Goal of the exercise: Restate word for word the lines that run from the one containing "This screenshot has width=2576, height=1358." to the last line of the data, both ends included.

[Source records]
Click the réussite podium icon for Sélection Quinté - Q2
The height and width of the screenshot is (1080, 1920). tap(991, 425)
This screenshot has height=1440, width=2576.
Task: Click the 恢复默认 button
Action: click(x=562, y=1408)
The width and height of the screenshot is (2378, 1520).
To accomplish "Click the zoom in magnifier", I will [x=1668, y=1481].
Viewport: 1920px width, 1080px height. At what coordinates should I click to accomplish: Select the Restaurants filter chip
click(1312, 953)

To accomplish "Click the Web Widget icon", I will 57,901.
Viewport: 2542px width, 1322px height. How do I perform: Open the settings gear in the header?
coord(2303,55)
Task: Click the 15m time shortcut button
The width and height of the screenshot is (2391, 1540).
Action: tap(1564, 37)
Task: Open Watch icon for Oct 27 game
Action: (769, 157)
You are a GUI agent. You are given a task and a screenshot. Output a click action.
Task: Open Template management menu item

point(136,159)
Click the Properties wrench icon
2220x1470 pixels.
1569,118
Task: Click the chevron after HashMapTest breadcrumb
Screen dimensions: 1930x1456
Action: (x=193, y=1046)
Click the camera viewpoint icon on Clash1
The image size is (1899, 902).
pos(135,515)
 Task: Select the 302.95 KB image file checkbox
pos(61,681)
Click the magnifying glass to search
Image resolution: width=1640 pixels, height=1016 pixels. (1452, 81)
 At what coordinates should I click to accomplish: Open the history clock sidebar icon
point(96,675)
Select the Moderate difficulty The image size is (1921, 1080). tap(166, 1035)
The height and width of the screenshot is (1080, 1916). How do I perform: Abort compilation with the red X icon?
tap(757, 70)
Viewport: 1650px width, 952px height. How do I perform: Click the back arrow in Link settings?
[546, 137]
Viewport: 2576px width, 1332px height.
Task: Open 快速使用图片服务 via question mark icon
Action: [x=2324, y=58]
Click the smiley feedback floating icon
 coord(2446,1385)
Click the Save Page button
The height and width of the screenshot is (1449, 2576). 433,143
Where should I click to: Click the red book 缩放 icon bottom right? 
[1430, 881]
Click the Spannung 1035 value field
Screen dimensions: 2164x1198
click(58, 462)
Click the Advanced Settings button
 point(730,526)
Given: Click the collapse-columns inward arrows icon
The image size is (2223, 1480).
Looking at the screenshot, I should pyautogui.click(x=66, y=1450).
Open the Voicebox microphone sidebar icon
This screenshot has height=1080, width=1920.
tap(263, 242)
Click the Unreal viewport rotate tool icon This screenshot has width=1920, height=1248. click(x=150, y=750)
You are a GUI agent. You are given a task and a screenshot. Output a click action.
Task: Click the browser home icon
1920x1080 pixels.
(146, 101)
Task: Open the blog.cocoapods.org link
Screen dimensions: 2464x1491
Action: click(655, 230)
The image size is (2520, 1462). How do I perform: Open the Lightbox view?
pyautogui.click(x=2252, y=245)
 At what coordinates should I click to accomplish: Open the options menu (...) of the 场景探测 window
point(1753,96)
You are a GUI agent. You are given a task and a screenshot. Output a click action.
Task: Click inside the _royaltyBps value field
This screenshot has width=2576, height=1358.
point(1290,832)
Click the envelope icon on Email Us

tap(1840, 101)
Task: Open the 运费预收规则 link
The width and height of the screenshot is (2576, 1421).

Solution for this task:
This screenshot has width=2576, height=1358.
point(1290,832)
Click the envelope icon on Email Us

tap(1840, 101)
Task: Open the 运费预收规则 link
The width and height of the screenshot is (2576, 1421).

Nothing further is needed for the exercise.